### [取り組む課題]
1 – 屈曲反射の解説文によると、屈曲反射と同時に対側で生じる反射は何か。
2 – 次の(a)〜(c)が屈曲反射の解説文と一致するかどうかを、それぞれ「はい」か「いいえ」で答え、判断の根拠となる本文の語句をそのまま引用せよ。
(a) 屈曲反射は単シナプス反射である。
(b) 腱紡錘への刺激で起こるのはIb抑制である。
(c) 屈曲反射の際、伸筋群は抑制される。

問題
屈曲反射について正しいのはどれか。
- 痛み刺激で起こる反射
- 腱紡錘への刺激で起こる反射
- 単シナプス反射
- 関節の伸展で起こる反射
解答: 1(痛み刺激で起こる反射)
解説
- 正しい。屈曲反射(逃避反射)は皮膚への痛み刺激(侵害刺激)により、刺激を受けた四肢の屈筋群が収縮して刺激源から逃避する防御的な脊髄反射である。求心性線維はAδ線維(鋭い痛み)やC線維(鈍い痛み)であり、脊髄内で複数の介在ニューロンを介して屈筋群のα運動ニューロンが興奮する。同時に相反性神経支配により伸筋群は抑制される。
- 誤り。腱紡錘(ゴルジ腱器官)への刺激で起こるのはIb抑制(自原抑制)であり、屈曲反射ではない。
- 誤り。屈曲反射は複数の介在ニューロンが関与する多シナプス反射である。単シナプス反射は伸張反射(腱反射)である。
- 誤り。関節の伸展(筋の伸展)で起こるのは伸張反射であり、屈曲反射ではない。屈曲反射は痛み刺激が誘因となる。
ポイント
屈曲反射の3要件は「痛み刺激」「多シナプス」「同側の屈曲」であり、伸張反射と明確に区別する。
- 覚え方のコツ: 「痛い→曲げて逃げる→屈曲反射=逃避反射」と行動パターンで覚える。
- 関連知識: 屈曲反射と同時に対側では交叉性伸展反射が生じ、身体のバランスが保たれる。また、屈曲反射は長脊髄反射(複数分節にまたがる)に分類される。
- よくある間違い: 屈曲反射を単シナプス反射と答えるケース。単シナプス反射は伸張反射のみであり、屈曲反射は多シナプス反射である。
- 教科書では「a.脊髄レベルでの調節」の範囲に該当する。

保存された記録

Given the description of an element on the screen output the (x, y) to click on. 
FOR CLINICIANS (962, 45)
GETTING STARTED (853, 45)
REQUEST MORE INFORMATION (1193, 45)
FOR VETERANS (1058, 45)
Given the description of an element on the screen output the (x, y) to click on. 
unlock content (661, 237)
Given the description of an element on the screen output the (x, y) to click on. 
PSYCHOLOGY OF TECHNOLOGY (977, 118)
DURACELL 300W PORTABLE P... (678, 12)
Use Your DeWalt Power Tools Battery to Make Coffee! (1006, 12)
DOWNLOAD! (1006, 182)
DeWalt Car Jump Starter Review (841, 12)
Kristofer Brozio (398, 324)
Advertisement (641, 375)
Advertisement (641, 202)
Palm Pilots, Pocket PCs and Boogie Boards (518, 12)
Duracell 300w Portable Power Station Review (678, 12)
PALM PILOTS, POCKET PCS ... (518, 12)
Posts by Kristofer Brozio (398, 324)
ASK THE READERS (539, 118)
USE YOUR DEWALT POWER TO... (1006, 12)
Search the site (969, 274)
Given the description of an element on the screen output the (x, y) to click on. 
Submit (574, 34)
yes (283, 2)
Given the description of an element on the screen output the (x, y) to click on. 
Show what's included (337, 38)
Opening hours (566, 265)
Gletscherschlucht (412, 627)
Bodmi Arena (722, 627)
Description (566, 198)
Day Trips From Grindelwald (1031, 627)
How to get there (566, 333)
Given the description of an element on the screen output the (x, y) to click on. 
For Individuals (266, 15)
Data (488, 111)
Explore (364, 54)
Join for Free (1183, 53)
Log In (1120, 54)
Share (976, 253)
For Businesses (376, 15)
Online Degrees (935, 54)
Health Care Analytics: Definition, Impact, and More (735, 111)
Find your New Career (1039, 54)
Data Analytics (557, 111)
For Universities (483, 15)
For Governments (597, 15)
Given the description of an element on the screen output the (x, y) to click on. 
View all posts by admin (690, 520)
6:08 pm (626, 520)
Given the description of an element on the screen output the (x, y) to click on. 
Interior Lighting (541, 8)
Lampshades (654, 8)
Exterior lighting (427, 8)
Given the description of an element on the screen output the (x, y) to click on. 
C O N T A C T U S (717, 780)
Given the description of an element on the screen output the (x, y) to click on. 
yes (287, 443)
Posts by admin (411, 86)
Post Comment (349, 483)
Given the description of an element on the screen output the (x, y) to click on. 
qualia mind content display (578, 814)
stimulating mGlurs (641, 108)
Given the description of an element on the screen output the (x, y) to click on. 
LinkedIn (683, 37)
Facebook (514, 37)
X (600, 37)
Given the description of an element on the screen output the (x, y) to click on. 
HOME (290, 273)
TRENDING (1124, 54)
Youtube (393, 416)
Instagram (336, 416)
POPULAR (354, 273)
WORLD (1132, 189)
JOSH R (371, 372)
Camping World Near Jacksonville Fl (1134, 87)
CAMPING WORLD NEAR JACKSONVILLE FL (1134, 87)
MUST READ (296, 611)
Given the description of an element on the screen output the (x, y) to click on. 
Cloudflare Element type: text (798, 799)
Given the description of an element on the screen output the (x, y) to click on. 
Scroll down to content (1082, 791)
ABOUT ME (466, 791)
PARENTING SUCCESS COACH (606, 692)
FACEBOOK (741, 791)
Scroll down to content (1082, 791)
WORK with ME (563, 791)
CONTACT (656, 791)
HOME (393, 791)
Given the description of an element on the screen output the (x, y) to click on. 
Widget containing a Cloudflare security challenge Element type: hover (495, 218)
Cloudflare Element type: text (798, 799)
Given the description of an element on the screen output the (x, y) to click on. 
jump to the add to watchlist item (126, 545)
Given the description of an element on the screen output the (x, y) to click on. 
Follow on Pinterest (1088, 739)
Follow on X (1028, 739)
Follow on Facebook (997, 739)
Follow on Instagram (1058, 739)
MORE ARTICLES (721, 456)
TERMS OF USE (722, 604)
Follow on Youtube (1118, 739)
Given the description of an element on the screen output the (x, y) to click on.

### [解答一覧]
1 – 交叉性伸展反射

2 –
(a) いいえ。「屈曲反射は複数の介在ニューロンが関与する多シナプス反射である。」
(b) はい。「腱紡錘(ゴルジ腱器官)への刺激で起こるのはIb抑制(自原抑制)であり」
(c) はい。「同時に相反性神経支配により伸筋群は抑制される。」